### Work to complete
Copy each entry below exactly as it reads.

Stored items:
★ ★ ★ ★

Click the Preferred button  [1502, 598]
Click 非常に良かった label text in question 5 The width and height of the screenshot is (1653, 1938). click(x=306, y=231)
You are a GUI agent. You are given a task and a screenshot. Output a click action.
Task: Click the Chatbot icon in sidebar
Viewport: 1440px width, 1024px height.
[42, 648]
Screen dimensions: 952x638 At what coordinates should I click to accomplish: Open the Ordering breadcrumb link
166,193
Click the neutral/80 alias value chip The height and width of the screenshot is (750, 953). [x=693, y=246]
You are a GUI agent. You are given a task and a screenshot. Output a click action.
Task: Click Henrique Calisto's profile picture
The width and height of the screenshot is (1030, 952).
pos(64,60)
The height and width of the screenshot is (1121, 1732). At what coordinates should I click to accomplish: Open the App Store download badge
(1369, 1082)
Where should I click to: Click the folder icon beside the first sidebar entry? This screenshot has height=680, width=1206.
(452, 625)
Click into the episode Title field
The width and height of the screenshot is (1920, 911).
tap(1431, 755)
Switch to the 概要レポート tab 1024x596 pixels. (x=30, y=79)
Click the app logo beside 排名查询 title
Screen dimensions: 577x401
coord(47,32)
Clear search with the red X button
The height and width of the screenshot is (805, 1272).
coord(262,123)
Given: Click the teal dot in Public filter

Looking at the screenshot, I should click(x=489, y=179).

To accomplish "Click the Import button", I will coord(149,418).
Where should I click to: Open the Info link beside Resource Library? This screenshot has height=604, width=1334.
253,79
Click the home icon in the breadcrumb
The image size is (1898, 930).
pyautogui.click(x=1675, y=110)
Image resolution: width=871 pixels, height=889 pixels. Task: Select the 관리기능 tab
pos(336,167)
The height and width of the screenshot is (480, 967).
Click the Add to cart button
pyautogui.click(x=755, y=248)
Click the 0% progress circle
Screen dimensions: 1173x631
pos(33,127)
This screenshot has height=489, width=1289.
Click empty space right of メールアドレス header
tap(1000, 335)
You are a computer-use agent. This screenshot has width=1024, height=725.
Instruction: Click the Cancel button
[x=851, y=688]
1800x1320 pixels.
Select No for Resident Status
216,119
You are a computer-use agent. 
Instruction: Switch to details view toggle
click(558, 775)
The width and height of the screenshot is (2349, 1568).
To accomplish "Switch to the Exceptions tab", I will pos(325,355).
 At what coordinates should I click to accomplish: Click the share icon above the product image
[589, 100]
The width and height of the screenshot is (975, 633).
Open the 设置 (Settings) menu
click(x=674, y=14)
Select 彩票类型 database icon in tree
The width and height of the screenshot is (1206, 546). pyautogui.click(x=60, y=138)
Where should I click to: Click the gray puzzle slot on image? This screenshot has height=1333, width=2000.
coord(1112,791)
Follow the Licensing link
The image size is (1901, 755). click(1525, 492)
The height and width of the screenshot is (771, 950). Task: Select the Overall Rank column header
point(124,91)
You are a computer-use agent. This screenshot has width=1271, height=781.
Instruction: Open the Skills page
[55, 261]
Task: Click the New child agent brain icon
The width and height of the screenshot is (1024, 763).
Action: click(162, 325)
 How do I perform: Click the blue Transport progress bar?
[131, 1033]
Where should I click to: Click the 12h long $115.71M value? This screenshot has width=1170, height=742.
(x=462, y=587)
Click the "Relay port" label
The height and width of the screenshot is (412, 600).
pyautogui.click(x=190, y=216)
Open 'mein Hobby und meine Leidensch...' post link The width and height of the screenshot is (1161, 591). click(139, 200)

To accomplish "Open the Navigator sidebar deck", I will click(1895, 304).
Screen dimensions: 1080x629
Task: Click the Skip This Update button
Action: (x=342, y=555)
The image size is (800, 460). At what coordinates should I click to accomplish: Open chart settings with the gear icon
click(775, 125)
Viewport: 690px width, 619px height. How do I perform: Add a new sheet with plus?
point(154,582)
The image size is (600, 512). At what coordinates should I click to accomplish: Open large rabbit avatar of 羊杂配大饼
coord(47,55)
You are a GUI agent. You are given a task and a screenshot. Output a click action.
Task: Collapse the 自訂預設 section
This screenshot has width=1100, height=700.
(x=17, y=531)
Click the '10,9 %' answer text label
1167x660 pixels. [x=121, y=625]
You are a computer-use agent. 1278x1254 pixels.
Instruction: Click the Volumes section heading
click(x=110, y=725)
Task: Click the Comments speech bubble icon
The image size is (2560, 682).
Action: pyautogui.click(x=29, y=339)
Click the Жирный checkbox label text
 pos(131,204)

★ ★ ★ ★

### Solution below
Click the Preferred button  [1502, 598]
Click 非常に良かった label text in question 5 The width and height of the screenshot is (1653, 1938). click(x=306, y=231)
You are a GUI agent. You are given a task and a screenshot. Output a click action.
Task: Click the Chatbot icon in sidebar
Viewport: 1440px width, 1024px height.
[42, 648]
Screen dimensions: 952x638 At what coordinates should I click to accomplish: Open the Ordering breadcrumb link
166,193
Click the neutral/80 alias value chip The height and width of the screenshot is (750, 953). [x=693, y=246]
You are a GUI agent. You are given a task and a screenshot. Output a click action.
Task: Click Henrique Calisto's profile picture
The width and height of the screenshot is (1030, 952).
pos(64,60)
The height and width of the screenshot is (1121, 1732). At what coordinates should I click to accomplish: Open the App Store download badge
(1369, 1082)
Where should I click to: Click the folder icon beside the first sidebar entry? This screenshot has height=680, width=1206.
(452, 625)
Click into the episode Title field
The width and height of the screenshot is (1920, 911).
tap(1431, 755)
Switch to the 概要レポート tab 1024x596 pixels. (x=30, y=79)
Click the app logo beside 排名查询 title
Screen dimensions: 577x401
coord(47,32)
Clear search with the red X button
The height and width of the screenshot is (805, 1272).
coord(262,123)
Given: Click the teal dot in Public filter

Looking at the screenshot, I should click(x=489, y=179).

To accomplish "Click the Import button", I will coord(149,418).
Where should I click to: Open the Info link beside Resource Library? This screenshot has height=604, width=1334.
253,79
Click the home icon in the breadcrumb
The image size is (1898, 930).
pyautogui.click(x=1675, y=110)
Image resolution: width=871 pixels, height=889 pixels. Task: Select the 관리기능 tab
pos(336,167)
The height and width of the screenshot is (480, 967).
Click the Add to cart button
pyautogui.click(x=755, y=248)
Click the 0% progress circle
Screen dimensions: 1173x631
pos(33,127)
This screenshot has height=489, width=1289.
Click empty space right of メールアドレス header
tap(1000, 335)
You are a computer-use agent. This screenshot has width=1024, height=725.
Instruction: Click the Cancel button
[x=851, y=688]
1800x1320 pixels.
Select No for Resident Status
216,119
You are a computer-use agent. 
Instruction: Switch to details view toggle
click(558, 775)
The width and height of the screenshot is (2349, 1568).
To accomplish "Switch to the Exceptions tab", I will pos(325,355).
 At what coordinates should I click to accomplish: Click the share icon above the product image
[589, 100]
The width and height of the screenshot is (975, 633).
Open the 设置 (Settings) menu
click(x=674, y=14)
Select 彩票类型 database icon in tree
The width and height of the screenshot is (1206, 546). pyautogui.click(x=60, y=138)
Where should I click to: Click the gray puzzle slot on image? This screenshot has height=1333, width=2000.
coord(1112,791)
Follow the Licensing link
The image size is (1901, 755). click(1525, 492)
The height and width of the screenshot is (771, 950). Task: Select the Overall Rank column header
point(124,91)
You are a computer-use agent. This screenshot has width=1271, height=781.
Instruction: Open the Skills page
[55, 261]
Task: Click the New child agent brain icon
The width and height of the screenshot is (1024, 763).
Action: click(162, 325)
 How do I perform: Click the blue Transport progress bar?
[131, 1033]
Where should I click to: Click the 12h long $115.71M value? This screenshot has width=1170, height=742.
(x=462, y=587)
Click the "Relay port" label
The height and width of the screenshot is (412, 600).
pyautogui.click(x=190, y=216)
Open 'mein Hobby und meine Leidensch...' post link The width and height of the screenshot is (1161, 591). click(139, 200)

To accomplish "Open the Navigator sidebar deck", I will click(1895, 304).
Screen dimensions: 1080x629
Task: Click the Skip This Update button
Action: (x=342, y=555)
The image size is (800, 460). At what coordinates should I click to accomplish: Open chart settings with the gear icon
click(775, 125)
Viewport: 690px width, 619px height. How do I perform: Add a new sheet with plus?
point(154,582)
The image size is (600, 512). At what coordinates should I click to accomplish: Open large rabbit avatar of 羊杂配大饼
coord(47,55)
You are a GUI agent. You are given a task and a screenshot. Output a click action.
Task: Collapse the 自訂預設 section
This screenshot has width=1100, height=700.
(x=17, y=531)
Click the '10,9 %' answer text label
1167x660 pixels. [x=121, y=625]
You are a computer-use agent. 1278x1254 pixels.
Instruction: Click the Volumes section heading
click(x=110, y=725)
Task: Click the Comments speech bubble icon
The image size is (2560, 682).
Action: pyautogui.click(x=29, y=339)
Click the Жирный checkbox label text
 pos(131,204)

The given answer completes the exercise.